## Exercise brief
Write out the records beneath this line exactly as they appear, minus any images.

## Data
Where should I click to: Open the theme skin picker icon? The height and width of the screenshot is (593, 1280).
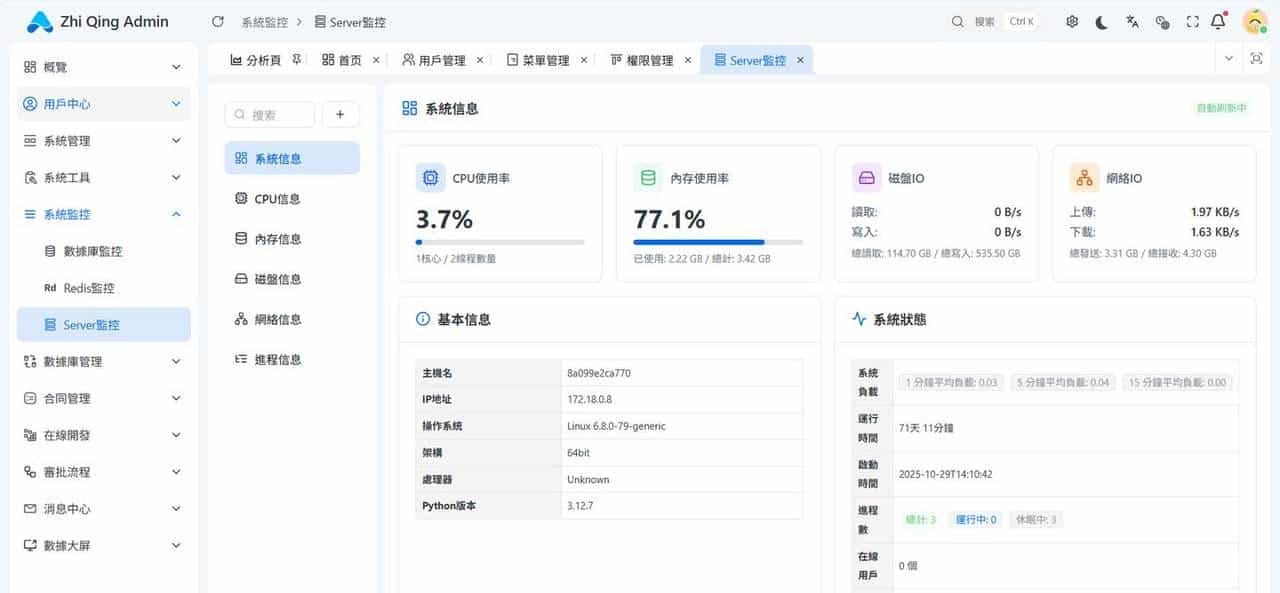tap(1161, 21)
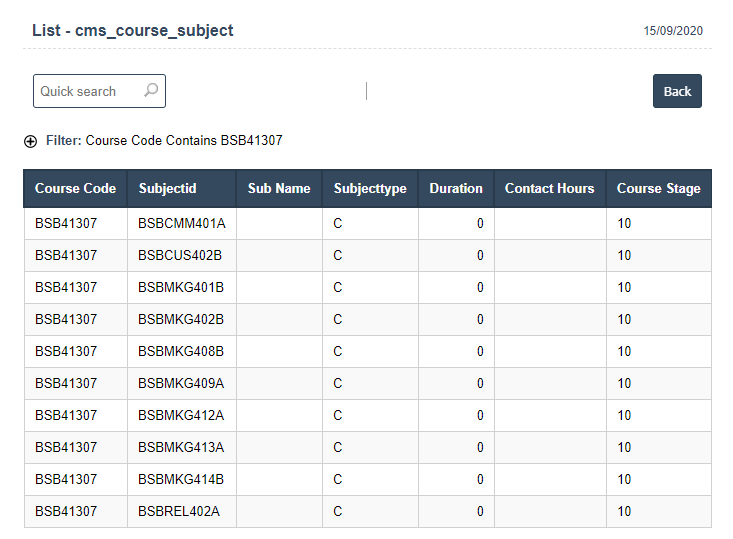Sort by Course Stage column header
Screen dimensions: 733x539
(658, 188)
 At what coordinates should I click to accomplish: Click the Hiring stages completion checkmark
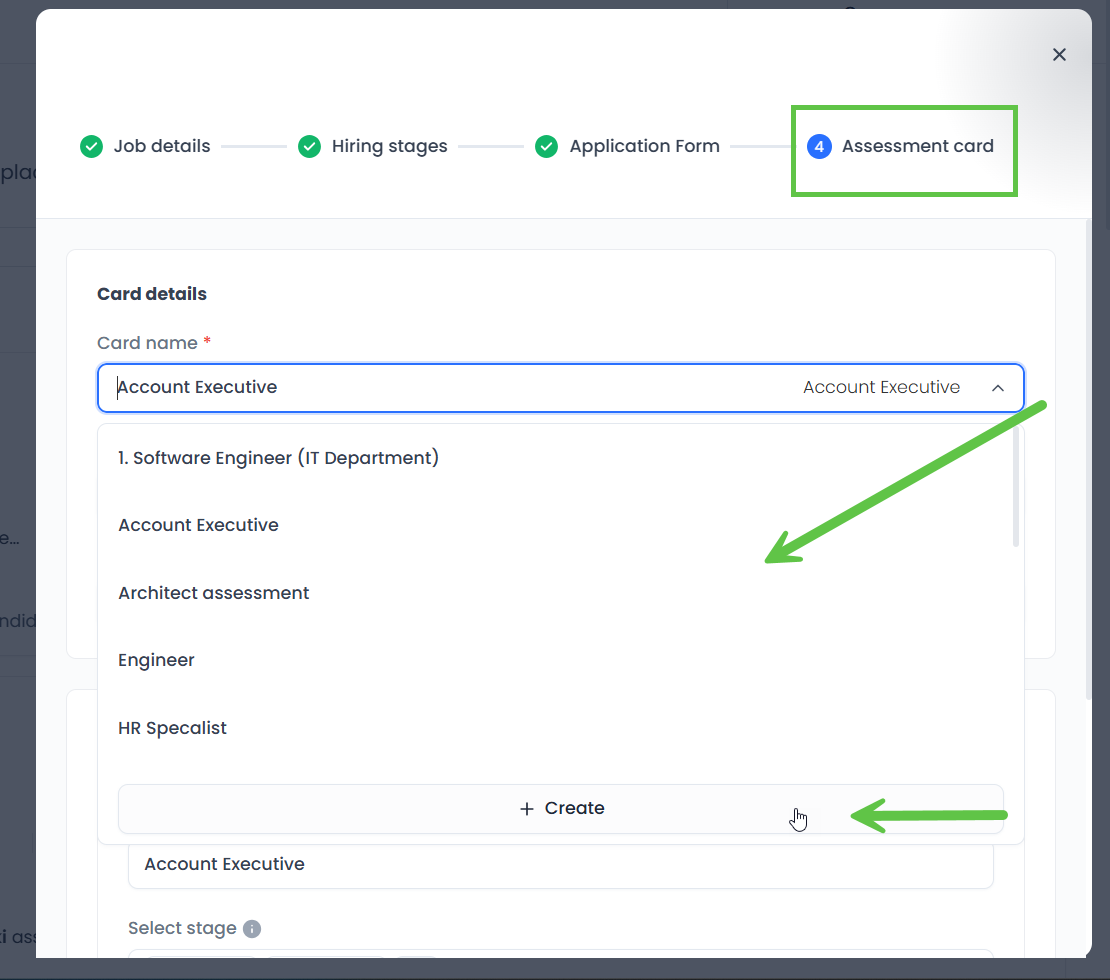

## Exercise result
Where should I click to: Open the theme skin picker icon? The height and width of the screenshot is (593, 1280).
tap(1161, 21)
Sort by Course Stage column header
Screen dimensions: 733x539
(658, 188)
 At what coordinates should I click to accomplish: Click the Hiring stages completion checkmark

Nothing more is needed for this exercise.